Problem to solve: Update the listing from the line with "Screen dimensions: 1023x761" through the line with "Action: click(x=699, y=102)" by changing "Account" to "Username" and keeping everything else the same.

(Word and element locating data)

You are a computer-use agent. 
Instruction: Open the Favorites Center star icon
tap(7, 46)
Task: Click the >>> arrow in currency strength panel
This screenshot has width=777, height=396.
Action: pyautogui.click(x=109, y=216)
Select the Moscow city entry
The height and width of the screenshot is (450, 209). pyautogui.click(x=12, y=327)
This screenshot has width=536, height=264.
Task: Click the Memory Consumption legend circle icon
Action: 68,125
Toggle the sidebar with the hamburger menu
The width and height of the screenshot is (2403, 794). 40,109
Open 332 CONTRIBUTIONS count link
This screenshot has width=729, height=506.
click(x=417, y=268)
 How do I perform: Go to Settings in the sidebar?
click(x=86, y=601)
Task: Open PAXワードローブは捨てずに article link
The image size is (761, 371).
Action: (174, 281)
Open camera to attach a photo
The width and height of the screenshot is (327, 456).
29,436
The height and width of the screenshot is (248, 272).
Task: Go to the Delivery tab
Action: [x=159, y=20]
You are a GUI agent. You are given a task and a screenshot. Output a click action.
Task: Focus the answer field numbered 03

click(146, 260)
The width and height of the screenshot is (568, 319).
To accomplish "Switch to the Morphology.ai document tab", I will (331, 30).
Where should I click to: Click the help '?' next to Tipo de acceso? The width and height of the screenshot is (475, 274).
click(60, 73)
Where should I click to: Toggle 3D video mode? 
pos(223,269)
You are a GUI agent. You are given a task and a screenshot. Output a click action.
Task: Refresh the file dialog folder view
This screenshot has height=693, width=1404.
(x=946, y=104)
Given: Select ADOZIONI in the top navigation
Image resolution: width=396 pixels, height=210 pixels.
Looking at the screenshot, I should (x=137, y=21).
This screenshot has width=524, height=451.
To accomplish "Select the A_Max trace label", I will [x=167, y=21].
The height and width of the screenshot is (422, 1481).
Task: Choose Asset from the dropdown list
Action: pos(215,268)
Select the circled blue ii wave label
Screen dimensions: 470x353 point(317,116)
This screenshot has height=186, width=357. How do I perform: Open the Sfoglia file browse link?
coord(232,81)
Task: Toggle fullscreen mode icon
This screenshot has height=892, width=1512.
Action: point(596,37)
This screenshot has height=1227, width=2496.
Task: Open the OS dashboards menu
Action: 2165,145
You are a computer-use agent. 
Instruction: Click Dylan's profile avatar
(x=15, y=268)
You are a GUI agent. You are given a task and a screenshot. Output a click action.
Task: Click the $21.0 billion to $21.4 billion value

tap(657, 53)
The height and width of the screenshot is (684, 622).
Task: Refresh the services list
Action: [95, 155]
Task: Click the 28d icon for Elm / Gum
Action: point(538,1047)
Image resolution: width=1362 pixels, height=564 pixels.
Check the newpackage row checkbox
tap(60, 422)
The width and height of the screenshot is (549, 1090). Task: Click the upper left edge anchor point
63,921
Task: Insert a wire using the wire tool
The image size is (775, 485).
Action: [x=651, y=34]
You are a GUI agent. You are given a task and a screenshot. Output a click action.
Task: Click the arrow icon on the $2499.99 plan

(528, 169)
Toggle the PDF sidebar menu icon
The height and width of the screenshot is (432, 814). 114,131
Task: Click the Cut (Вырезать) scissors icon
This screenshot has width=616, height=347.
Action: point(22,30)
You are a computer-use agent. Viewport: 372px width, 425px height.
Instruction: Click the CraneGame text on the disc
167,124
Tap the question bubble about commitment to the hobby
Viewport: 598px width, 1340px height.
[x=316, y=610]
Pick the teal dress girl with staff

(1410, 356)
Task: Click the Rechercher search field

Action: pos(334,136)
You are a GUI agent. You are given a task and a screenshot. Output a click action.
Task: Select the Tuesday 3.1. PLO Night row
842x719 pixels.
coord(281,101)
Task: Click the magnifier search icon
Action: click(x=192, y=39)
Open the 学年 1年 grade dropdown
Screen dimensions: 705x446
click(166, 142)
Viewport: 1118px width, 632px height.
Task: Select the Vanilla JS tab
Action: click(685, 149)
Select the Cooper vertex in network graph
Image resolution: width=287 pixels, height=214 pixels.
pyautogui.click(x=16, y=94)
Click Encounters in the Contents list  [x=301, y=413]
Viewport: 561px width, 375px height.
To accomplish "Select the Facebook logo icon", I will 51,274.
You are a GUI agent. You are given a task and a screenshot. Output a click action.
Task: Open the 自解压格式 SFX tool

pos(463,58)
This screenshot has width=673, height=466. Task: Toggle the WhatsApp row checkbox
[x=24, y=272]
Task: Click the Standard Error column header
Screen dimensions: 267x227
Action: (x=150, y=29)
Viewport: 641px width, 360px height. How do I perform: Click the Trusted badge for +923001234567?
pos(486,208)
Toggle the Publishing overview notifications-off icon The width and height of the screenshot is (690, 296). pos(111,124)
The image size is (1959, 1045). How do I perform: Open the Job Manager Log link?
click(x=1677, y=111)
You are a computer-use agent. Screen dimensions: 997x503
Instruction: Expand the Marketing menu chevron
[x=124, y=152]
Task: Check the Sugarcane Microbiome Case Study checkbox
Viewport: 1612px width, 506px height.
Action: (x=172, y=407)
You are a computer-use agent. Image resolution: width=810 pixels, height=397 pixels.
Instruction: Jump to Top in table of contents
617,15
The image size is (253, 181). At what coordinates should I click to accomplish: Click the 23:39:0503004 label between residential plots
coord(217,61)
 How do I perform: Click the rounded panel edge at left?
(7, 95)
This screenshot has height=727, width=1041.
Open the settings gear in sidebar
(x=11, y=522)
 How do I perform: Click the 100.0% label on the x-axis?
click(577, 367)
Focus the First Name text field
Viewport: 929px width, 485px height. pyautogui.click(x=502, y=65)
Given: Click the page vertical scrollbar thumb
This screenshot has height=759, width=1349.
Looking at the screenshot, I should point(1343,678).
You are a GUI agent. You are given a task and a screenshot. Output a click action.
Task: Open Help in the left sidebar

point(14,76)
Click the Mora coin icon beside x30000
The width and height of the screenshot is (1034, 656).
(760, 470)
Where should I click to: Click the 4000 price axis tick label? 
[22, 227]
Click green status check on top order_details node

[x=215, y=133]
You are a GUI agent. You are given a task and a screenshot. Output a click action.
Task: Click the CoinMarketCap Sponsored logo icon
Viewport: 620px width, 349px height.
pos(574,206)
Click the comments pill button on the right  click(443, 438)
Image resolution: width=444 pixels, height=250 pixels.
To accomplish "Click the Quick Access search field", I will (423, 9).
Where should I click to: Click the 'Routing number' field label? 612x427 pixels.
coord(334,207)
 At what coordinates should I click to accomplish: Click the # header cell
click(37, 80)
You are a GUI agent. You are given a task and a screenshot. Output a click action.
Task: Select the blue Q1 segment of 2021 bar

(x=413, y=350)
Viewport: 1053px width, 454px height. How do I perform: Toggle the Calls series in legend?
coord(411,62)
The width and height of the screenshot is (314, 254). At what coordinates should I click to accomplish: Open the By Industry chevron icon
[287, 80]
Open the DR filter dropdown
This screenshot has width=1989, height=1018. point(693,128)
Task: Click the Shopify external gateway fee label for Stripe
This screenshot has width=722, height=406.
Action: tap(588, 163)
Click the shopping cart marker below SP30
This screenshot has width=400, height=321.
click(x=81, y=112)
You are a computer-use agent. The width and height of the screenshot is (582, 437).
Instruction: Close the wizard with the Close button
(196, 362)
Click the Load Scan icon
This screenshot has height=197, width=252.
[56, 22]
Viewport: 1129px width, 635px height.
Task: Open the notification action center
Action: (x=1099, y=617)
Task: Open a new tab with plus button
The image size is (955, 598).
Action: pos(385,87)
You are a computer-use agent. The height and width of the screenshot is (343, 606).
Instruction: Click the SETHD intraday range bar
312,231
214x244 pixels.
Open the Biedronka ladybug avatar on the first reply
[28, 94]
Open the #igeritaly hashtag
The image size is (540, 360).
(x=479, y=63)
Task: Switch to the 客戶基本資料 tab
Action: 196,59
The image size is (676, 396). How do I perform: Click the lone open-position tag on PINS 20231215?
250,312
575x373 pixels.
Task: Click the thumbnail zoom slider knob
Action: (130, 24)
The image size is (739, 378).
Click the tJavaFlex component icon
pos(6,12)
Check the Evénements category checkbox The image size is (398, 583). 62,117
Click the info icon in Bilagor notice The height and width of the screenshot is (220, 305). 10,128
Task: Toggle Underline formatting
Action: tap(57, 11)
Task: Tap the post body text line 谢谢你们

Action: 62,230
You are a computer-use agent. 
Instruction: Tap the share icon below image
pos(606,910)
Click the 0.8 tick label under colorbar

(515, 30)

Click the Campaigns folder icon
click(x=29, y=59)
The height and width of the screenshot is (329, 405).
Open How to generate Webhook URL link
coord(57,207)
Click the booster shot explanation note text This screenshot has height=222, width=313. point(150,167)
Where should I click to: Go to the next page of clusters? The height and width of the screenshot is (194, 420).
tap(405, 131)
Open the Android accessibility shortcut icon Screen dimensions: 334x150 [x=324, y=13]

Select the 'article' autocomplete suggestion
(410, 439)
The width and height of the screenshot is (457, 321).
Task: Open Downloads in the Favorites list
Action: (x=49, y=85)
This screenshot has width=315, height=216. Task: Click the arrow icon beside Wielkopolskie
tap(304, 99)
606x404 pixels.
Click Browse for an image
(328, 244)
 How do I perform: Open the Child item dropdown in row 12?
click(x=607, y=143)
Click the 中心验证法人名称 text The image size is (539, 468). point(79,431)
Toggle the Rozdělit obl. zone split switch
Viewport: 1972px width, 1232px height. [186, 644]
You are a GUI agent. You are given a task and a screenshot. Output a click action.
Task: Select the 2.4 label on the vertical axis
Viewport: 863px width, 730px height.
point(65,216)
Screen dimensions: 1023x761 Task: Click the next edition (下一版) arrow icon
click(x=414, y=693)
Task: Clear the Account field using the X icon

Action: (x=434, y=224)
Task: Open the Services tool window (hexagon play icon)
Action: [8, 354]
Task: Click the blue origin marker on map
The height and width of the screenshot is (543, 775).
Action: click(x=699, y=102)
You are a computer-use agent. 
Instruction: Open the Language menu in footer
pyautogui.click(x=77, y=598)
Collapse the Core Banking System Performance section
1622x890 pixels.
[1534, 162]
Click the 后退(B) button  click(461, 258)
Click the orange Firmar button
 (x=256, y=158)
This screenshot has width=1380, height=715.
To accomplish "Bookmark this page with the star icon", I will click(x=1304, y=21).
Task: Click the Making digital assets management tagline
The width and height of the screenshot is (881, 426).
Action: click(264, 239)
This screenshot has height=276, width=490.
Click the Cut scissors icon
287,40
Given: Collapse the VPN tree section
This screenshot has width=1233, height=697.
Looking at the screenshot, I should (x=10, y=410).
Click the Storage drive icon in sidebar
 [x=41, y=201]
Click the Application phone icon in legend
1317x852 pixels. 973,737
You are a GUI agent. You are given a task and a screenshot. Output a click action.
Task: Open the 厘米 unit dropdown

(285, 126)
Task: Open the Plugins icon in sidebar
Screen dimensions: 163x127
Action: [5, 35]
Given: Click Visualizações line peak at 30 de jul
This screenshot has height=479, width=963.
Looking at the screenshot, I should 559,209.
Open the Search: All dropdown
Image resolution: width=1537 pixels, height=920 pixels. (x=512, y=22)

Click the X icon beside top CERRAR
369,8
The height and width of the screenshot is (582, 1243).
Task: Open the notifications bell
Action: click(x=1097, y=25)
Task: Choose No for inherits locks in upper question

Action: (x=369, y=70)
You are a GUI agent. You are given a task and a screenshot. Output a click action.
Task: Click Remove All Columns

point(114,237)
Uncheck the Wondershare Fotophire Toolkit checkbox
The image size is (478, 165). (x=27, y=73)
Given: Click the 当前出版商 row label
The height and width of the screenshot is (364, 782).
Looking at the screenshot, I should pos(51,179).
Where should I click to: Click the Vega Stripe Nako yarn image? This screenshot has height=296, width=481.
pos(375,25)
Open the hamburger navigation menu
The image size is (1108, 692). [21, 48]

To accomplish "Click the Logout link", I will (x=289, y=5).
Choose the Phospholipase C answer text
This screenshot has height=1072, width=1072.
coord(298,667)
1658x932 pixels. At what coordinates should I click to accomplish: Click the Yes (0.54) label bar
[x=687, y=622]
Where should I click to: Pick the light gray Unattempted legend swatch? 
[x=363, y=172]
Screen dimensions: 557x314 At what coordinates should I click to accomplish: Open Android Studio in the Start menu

Final answer:
Screen dimensions: 1023x761 Task: Click the next edition (下一版) arrow icon
click(x=414, y=693)
Task: Clear the Username field using the X icon

Action: (x=434, y=224)
Task: Open the Services tool window (hexagon play icon)
Action: [8, 354]
Task: Click the blue origin marker on map
The height and width of the screenshot is (543, 775).
Action: click(x=699, y=102)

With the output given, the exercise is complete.